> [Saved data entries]

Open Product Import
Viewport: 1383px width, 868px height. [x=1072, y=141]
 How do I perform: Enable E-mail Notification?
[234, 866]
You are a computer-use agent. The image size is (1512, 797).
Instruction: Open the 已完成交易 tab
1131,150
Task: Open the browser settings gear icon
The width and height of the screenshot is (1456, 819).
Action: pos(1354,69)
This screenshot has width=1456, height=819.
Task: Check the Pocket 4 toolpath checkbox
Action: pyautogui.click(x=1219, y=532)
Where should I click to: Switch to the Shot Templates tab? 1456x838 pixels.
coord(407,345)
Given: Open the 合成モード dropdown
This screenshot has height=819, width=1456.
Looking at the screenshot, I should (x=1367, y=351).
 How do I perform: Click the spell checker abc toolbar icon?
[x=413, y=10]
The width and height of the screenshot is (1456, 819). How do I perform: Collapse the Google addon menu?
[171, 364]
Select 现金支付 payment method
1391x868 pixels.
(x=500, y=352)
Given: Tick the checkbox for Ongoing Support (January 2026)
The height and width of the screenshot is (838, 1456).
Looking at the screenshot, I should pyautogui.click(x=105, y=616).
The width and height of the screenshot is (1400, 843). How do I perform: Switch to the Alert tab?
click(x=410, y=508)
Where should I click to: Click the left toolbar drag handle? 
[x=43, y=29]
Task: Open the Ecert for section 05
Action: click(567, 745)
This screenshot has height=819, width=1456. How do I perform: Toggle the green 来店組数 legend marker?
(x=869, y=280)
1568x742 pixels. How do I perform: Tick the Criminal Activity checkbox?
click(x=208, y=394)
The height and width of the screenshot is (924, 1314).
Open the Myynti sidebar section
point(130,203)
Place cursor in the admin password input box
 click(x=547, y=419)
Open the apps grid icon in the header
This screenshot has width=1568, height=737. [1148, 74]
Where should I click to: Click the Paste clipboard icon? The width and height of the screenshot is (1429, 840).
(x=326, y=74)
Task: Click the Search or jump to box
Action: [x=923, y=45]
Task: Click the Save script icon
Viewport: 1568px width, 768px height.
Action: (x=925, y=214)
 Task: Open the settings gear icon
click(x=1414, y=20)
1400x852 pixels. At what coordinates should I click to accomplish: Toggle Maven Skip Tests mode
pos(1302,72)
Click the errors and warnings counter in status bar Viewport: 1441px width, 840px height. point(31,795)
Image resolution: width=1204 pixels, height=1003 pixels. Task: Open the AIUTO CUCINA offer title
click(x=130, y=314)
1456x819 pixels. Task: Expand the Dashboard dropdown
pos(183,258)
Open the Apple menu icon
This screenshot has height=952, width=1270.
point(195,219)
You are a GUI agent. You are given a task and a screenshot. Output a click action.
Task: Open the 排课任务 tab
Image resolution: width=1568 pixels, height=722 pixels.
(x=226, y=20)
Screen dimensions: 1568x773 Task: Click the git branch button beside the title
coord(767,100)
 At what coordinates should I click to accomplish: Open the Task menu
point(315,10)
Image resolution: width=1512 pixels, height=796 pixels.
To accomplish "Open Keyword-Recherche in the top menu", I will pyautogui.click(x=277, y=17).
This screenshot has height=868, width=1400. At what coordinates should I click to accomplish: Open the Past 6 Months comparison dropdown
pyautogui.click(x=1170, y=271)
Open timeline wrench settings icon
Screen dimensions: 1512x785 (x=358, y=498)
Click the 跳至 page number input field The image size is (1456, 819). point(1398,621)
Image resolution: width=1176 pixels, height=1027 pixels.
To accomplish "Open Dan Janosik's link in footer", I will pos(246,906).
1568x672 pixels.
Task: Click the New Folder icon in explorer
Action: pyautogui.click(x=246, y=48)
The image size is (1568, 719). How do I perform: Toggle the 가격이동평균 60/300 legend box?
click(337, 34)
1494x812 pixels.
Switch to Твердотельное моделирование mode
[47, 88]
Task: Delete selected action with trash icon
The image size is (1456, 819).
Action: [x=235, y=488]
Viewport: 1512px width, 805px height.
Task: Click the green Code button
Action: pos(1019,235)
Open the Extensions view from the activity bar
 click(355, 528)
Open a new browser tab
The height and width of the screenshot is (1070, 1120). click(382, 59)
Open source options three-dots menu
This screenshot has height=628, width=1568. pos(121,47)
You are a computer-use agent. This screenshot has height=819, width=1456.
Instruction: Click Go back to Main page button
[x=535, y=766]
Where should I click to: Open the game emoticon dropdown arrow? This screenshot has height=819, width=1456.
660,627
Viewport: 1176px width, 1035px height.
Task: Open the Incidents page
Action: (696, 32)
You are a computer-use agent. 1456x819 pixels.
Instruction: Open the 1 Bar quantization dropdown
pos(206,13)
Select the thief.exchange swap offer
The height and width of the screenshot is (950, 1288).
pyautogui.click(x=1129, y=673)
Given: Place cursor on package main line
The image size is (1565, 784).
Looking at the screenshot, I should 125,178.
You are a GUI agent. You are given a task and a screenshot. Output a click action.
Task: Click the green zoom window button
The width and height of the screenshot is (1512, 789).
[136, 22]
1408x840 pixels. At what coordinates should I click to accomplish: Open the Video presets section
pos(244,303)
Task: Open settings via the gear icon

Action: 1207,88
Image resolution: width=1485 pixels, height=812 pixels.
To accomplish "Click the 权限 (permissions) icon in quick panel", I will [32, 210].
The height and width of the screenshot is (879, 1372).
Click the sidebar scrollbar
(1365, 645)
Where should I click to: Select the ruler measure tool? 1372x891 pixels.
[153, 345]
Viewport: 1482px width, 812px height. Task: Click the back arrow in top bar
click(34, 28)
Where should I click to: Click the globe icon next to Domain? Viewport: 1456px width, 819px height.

> [ABOUT THIS EXERCISE] In the records, which lines mention the word "computer"? Copy those lines.

> [EXERCISE RESPONSE]
You are a computer-use agent. The image size is (1512, 797).
You are a computer-use agent. This screenshot has height=819, width=1456.
You are a computer-use agent. 1456x819 pixels.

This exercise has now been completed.